---------- MATERIALS PROVIDED

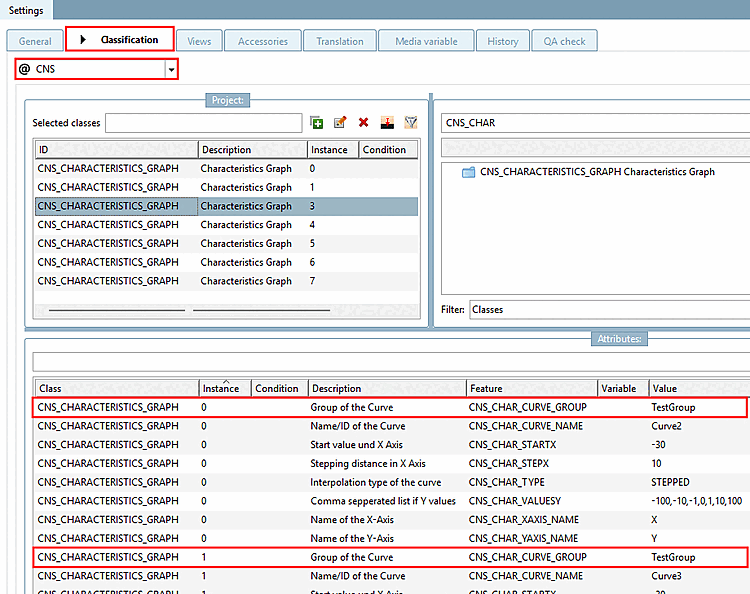Select the class row with instance 5
The image size is (750, 594).
(x=227, y=243)
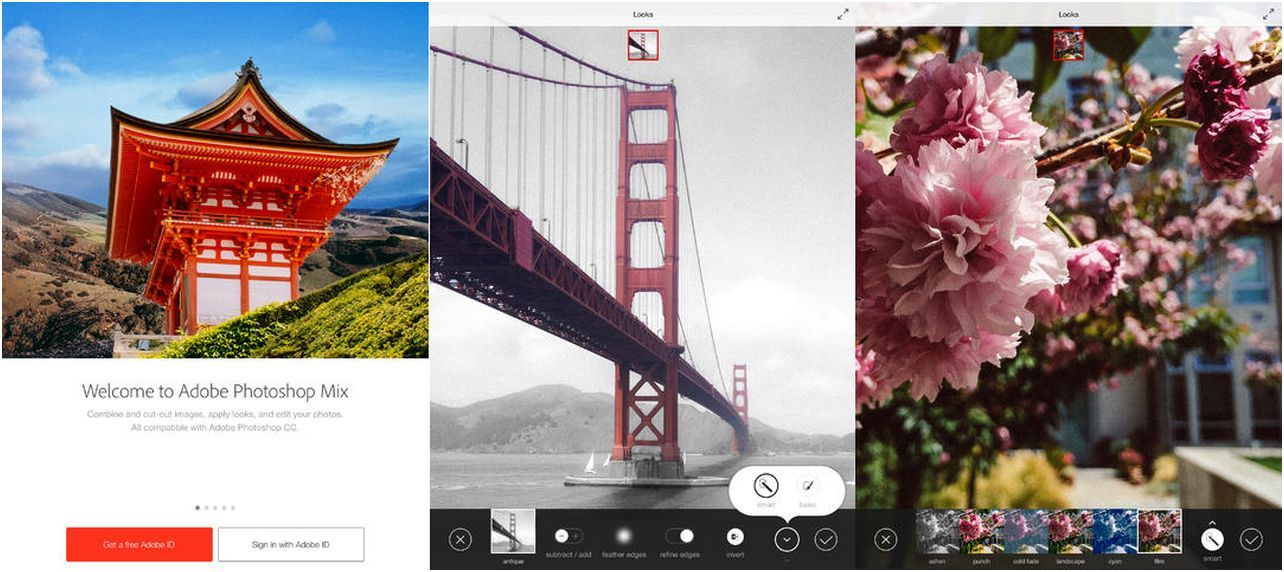The width and height of the screenshot is (1284, 572).
Task: Click the fullscreen arrows above the bridge photo
Action: coord(843,14)

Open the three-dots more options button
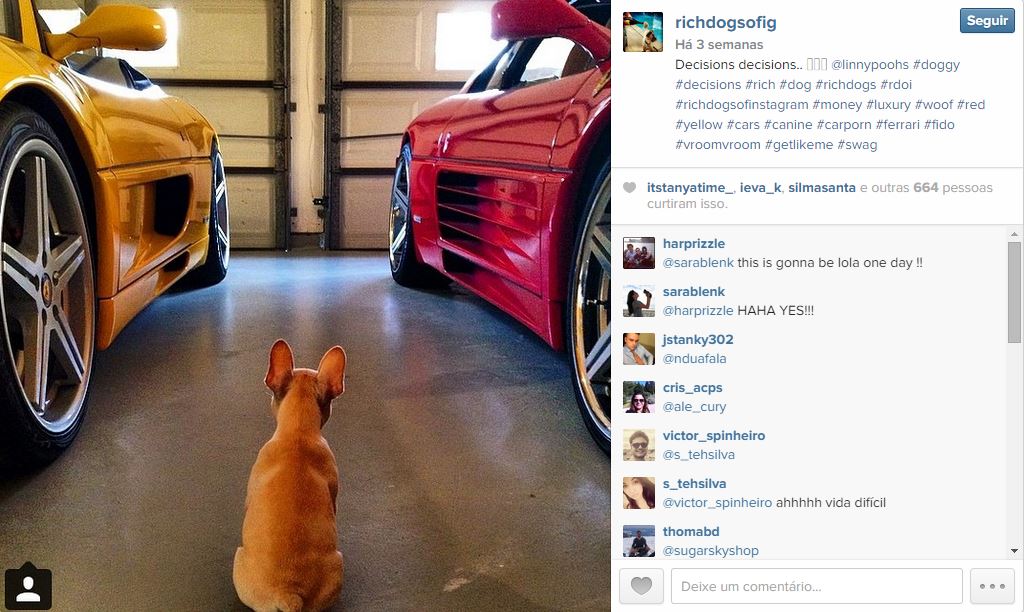point(992,586)
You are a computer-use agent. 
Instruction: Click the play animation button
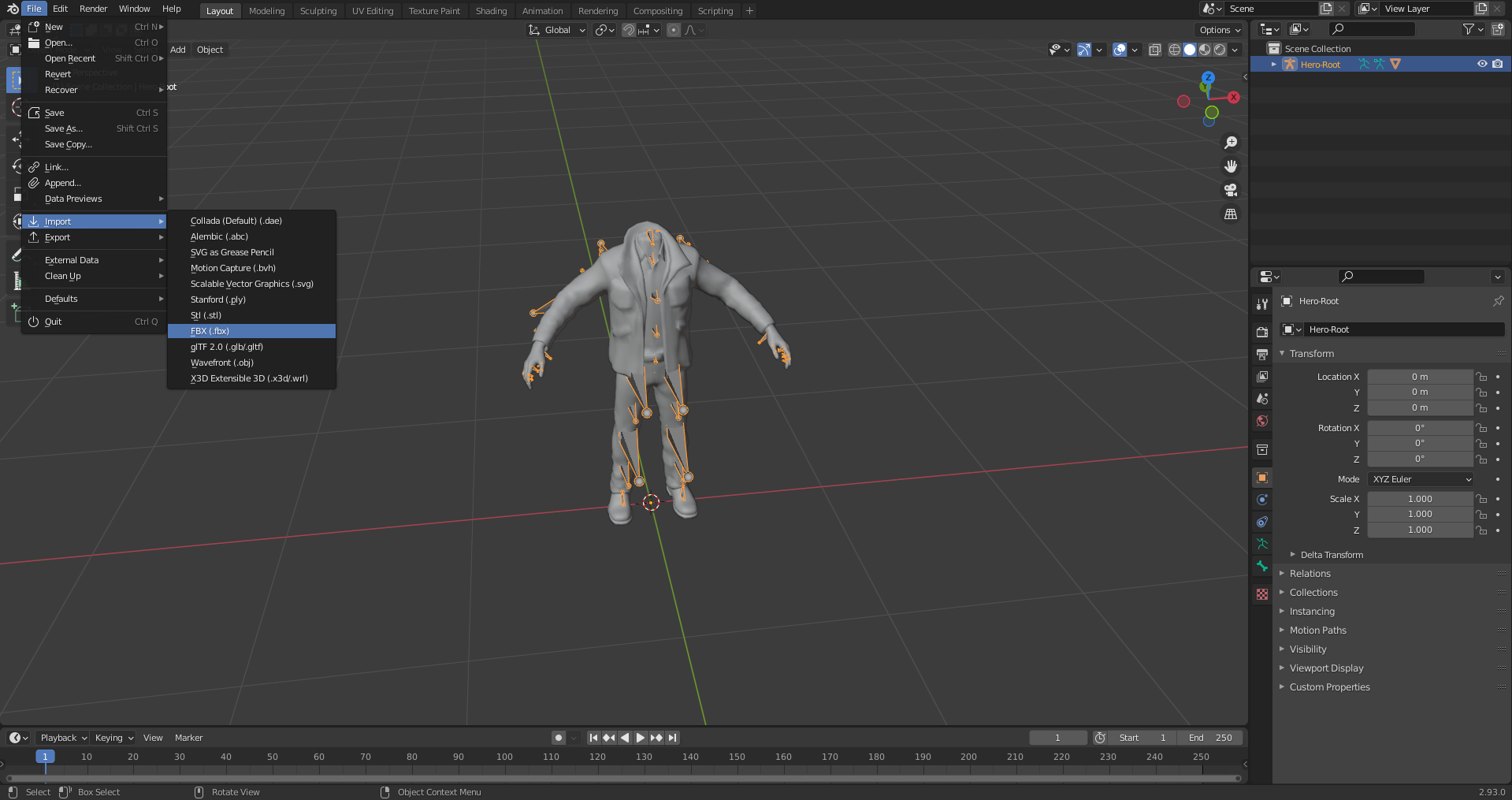(x=641, y=738)
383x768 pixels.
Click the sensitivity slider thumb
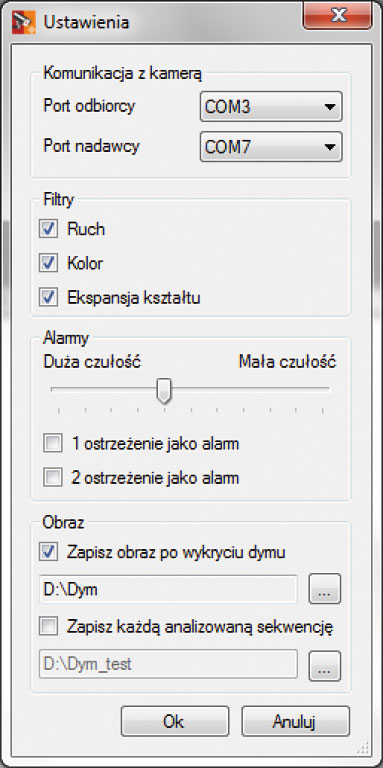tap(164, 391)
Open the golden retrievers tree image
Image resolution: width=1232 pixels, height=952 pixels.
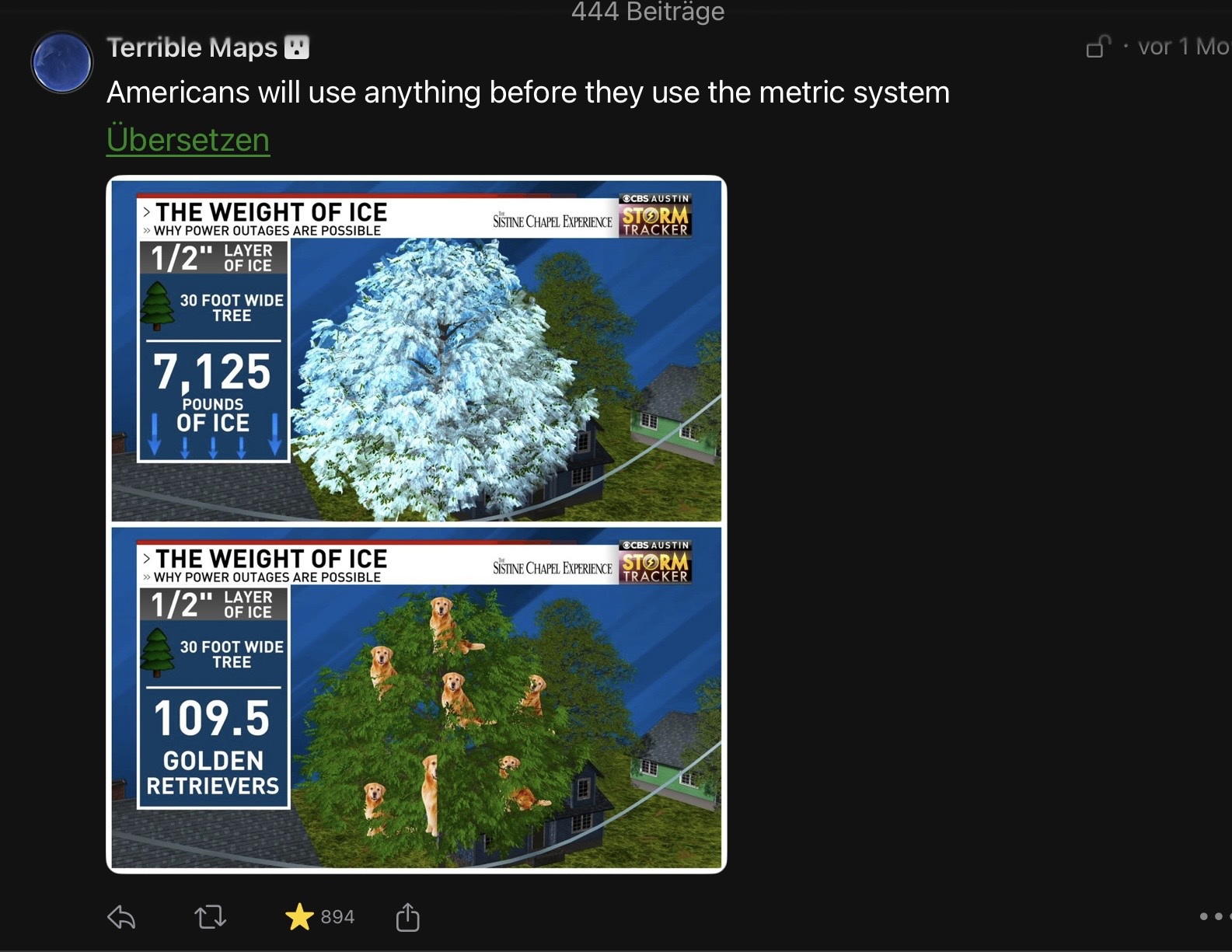tap(417, 698)
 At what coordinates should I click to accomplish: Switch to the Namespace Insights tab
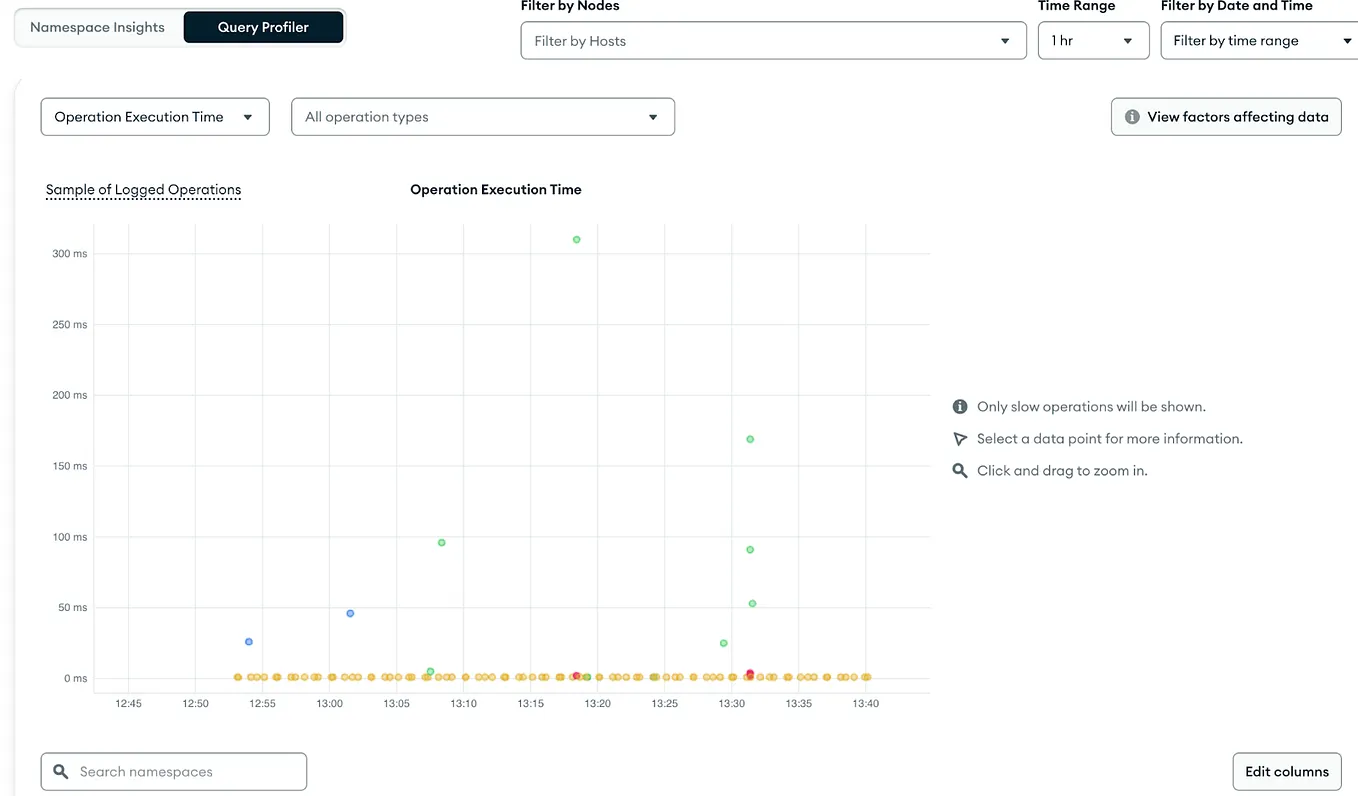pyautogui.click(x=97, y=27)
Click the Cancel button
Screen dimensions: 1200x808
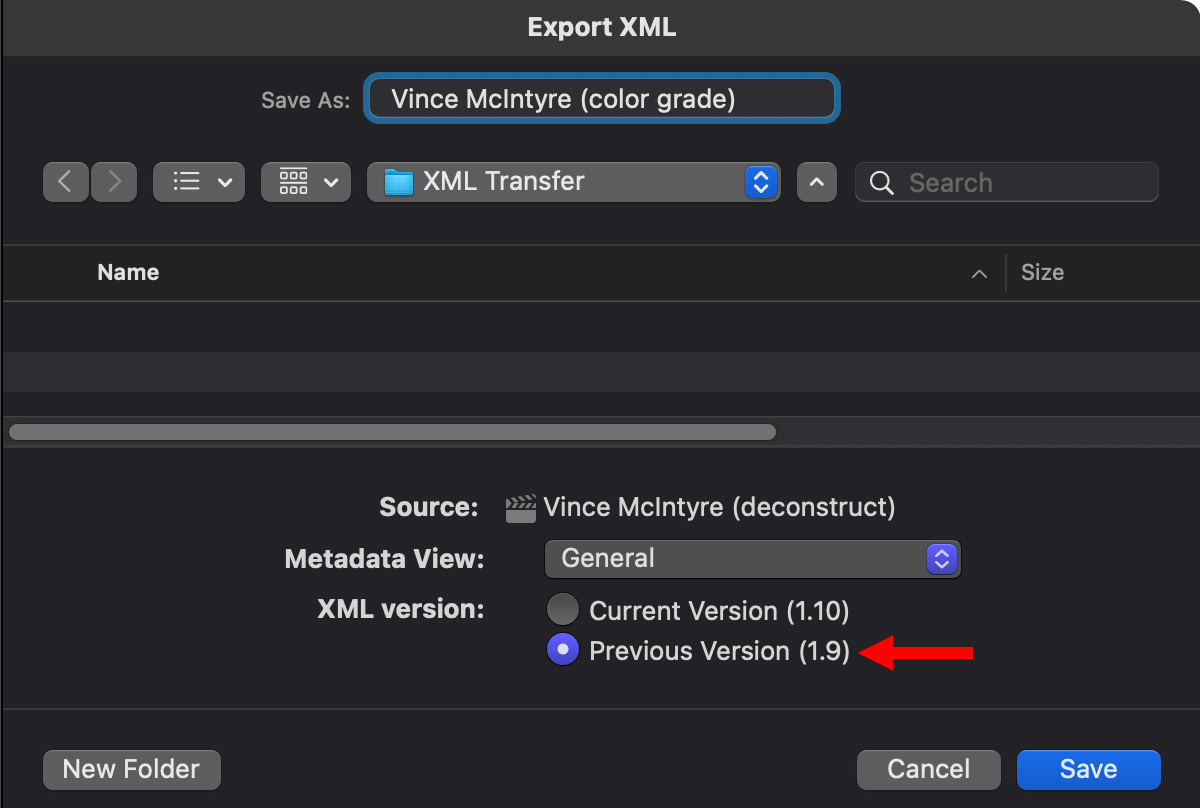(x=928, y=769)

--------------------

• _INSTRUCTIONS TO FOLLOW_
Take the line that contains "Click the Cancel button" and every line after it to the end of the records above; quote them exactly, leaving out the pictures.

• _ANSWER BOX_
Click the Cancel button
Screen dimensions: 1200x808
(x=928, y=769)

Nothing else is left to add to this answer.